According to him, the media’s role has been the most significant to bring attention to Dalit issues, while the role of the police is something they need to work more deeply into as that is where the process for justice and accountability starts. “We have learnt that we have to work together with the police force, with the government, journalists and human rights activists if we are to work on justice and awareness,” said Pariyar.
“We have come to understand to work on multiple levels of caste-based discrimination and that we also need to create a global alliance and global solidarity to fight this system from within,” he further added.
But the major reason why little action is being seen in real-time is because everything is centred around Kathmandu. “The conversations related to caste discrimination happening in Kathmandu hardly trickle down to the areas we live in,” said Ram.
Most programmes for Dalit people are centred around Kathmandu when the most vulnerable Dalit communities are in the rural areas where the division of the Dalits and the non-Dalits are distinct, in the way they live and where, he says.
“We have families who are barely making income, and so many of these houses have no electricity, so while the focus should be on Dalit people in areas like ours, the voices are all focused at the centre. People’s conversation about caste-based-inequality is our daily reality here,” said Chamar.
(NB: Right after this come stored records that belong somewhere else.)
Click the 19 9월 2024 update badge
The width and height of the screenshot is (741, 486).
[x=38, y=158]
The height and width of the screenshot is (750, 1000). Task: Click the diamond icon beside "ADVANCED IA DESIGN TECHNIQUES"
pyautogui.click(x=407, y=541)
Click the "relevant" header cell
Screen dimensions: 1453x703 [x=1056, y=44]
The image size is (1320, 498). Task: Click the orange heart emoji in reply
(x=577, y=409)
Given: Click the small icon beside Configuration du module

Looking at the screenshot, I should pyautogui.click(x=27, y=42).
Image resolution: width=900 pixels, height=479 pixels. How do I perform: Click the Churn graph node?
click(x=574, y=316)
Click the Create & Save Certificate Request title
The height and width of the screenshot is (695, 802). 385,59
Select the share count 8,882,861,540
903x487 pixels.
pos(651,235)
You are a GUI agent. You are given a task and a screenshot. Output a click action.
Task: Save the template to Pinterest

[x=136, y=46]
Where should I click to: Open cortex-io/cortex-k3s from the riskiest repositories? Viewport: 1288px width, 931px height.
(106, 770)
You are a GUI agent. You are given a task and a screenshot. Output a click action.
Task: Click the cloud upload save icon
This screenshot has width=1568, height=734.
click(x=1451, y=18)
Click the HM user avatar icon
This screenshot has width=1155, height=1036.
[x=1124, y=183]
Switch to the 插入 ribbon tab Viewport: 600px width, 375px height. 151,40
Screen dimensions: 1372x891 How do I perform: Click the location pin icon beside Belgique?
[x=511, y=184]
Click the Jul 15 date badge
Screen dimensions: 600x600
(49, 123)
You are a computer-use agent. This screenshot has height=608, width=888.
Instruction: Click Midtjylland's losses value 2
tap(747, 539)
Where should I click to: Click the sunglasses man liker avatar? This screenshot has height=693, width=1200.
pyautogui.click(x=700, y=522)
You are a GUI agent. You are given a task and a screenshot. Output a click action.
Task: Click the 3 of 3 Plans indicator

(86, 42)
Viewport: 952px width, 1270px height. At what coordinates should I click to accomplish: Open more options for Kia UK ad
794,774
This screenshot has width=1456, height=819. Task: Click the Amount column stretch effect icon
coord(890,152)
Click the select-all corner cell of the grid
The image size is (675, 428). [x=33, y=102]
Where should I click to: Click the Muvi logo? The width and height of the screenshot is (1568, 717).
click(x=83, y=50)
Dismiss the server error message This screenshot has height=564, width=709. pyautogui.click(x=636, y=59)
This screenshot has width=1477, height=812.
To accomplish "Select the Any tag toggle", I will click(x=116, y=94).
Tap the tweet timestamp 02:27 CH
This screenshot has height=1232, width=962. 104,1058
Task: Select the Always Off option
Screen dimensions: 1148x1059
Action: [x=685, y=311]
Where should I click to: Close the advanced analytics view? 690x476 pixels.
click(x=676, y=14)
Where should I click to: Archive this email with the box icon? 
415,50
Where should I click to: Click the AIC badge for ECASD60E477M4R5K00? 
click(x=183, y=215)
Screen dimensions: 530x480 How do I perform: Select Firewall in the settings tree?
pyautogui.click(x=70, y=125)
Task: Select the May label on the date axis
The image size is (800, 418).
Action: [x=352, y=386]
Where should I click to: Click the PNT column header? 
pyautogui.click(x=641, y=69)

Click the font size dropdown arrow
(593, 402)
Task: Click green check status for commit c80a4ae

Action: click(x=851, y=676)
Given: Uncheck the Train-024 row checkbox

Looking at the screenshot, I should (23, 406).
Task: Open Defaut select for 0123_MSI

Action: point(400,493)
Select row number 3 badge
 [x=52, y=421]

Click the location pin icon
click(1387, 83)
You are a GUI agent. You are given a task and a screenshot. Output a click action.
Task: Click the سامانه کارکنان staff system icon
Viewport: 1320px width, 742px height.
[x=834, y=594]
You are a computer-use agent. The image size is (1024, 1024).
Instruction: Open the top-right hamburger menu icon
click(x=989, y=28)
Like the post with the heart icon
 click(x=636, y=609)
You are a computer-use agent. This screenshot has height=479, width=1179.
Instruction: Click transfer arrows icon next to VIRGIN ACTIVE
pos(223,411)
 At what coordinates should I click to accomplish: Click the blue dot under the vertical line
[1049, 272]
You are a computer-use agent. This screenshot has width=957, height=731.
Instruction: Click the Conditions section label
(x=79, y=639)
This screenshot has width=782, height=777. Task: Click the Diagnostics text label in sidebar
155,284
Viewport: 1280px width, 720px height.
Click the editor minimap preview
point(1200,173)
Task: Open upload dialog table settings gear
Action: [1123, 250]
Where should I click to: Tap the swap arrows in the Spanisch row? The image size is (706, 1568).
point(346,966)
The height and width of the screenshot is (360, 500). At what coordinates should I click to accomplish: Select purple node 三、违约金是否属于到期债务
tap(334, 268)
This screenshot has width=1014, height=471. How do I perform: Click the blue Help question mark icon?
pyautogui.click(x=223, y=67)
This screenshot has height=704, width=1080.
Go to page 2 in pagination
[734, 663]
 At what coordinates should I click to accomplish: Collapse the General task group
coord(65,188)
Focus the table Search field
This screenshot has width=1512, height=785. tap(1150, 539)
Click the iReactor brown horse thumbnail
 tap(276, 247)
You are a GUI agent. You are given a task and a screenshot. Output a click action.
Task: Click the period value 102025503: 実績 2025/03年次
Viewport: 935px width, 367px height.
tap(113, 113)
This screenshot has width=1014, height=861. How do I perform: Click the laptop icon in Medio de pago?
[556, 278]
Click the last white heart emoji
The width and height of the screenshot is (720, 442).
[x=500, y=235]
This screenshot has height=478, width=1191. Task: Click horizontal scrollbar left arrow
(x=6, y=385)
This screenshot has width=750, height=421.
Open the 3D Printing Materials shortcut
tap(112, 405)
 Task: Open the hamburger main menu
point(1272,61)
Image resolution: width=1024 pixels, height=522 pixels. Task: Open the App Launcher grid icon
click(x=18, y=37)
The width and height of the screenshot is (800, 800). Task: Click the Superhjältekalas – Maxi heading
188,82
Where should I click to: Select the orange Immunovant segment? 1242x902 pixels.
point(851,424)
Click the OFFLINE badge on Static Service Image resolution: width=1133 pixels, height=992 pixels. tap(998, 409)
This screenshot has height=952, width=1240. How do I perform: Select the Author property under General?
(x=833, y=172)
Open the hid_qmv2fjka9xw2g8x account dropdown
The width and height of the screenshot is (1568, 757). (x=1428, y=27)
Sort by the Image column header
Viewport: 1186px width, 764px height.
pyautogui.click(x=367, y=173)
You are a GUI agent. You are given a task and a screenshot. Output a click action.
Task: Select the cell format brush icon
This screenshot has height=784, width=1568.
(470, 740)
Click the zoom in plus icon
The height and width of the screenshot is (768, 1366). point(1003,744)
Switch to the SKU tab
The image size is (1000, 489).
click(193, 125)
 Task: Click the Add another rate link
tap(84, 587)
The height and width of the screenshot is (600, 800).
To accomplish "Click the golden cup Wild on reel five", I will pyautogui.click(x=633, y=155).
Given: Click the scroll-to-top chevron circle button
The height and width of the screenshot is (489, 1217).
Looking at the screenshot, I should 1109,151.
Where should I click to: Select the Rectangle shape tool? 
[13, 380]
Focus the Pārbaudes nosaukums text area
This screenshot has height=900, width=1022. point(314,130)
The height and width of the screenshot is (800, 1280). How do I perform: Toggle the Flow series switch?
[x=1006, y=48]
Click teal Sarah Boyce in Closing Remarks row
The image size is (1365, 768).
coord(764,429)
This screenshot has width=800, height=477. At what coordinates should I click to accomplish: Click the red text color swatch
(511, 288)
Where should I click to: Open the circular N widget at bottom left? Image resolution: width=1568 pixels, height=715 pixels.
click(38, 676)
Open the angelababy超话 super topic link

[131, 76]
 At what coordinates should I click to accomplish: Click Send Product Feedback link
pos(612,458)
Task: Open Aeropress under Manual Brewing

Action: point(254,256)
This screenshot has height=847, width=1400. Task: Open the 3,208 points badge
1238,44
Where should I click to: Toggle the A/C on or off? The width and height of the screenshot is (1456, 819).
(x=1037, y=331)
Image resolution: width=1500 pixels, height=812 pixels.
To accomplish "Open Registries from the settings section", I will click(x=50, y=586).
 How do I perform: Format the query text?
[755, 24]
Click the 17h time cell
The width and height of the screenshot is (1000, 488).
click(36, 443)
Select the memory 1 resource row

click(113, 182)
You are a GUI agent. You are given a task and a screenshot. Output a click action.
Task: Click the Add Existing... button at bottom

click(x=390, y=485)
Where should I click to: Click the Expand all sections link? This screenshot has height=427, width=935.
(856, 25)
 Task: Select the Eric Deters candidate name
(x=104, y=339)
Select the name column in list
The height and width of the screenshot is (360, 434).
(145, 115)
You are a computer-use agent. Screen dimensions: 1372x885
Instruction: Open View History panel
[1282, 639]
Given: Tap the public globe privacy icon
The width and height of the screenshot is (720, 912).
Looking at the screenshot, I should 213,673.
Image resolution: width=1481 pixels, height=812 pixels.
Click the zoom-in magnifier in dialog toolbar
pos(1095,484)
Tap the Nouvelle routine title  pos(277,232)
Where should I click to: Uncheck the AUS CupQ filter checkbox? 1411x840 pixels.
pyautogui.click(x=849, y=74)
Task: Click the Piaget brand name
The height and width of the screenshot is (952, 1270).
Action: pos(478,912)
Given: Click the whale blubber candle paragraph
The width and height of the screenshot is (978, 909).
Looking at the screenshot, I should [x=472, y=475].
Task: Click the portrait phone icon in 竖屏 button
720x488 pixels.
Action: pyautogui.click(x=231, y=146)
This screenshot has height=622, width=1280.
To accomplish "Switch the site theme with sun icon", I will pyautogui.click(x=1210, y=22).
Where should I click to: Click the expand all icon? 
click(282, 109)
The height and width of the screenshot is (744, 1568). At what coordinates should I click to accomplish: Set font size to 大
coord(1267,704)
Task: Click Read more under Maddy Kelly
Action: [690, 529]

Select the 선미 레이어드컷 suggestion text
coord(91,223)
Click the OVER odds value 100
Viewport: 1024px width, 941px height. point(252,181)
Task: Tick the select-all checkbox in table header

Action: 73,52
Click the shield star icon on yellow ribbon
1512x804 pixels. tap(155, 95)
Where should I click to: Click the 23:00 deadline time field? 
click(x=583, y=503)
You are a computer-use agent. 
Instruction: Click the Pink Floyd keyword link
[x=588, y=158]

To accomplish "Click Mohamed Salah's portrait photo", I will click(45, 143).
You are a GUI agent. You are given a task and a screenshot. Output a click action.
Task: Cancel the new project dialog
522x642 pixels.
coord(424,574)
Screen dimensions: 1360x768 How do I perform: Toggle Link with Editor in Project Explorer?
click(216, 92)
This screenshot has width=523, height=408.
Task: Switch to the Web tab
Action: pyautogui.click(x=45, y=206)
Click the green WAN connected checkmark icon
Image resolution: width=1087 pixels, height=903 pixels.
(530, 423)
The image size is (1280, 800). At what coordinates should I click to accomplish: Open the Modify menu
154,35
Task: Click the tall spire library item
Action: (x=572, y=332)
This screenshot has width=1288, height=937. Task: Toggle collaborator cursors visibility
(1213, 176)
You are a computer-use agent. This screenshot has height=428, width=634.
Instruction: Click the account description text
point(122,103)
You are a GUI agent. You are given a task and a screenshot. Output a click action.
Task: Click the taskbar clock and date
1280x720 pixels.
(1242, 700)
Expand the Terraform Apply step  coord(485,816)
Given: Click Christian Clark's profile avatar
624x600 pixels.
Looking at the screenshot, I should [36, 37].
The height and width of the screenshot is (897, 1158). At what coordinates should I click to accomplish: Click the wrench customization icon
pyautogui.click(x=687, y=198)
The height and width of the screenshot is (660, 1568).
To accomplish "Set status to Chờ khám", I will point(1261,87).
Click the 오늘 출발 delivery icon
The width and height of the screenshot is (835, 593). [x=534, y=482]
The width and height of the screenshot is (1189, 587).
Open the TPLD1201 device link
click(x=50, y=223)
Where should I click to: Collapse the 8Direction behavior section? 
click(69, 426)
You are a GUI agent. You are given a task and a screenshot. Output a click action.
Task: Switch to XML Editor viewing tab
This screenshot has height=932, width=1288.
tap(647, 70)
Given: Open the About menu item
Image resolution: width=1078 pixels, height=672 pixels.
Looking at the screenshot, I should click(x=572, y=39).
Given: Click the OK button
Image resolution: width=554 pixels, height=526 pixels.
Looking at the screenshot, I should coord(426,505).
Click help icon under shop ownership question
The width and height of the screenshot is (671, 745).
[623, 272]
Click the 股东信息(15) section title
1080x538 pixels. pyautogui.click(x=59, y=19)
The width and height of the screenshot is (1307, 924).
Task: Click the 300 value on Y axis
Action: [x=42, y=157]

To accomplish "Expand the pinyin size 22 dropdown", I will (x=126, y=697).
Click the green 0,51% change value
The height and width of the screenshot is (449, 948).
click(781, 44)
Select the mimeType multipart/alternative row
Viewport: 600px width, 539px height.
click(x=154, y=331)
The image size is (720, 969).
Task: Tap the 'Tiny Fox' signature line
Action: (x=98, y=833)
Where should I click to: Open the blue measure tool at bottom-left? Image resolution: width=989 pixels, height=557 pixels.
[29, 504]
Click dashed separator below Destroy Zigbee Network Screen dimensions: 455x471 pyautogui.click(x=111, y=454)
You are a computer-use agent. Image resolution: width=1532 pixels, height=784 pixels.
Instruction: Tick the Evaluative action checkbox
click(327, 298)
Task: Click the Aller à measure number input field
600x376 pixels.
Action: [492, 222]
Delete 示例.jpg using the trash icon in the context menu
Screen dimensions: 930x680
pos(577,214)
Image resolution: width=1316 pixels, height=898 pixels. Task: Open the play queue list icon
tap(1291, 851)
“But people assume just because people are talking about these issues there, things are changing down here,” said Chamar. “For us, every day has been turning more and more unsafe. And so, even with all that is happening our people’s lives are still on the line.”
“Just a few initiatives is not enough to change the system that is entrenched in the ills of the caste system for so long.”
(Disclaimer: The article does not include all the events that happened in 2020.)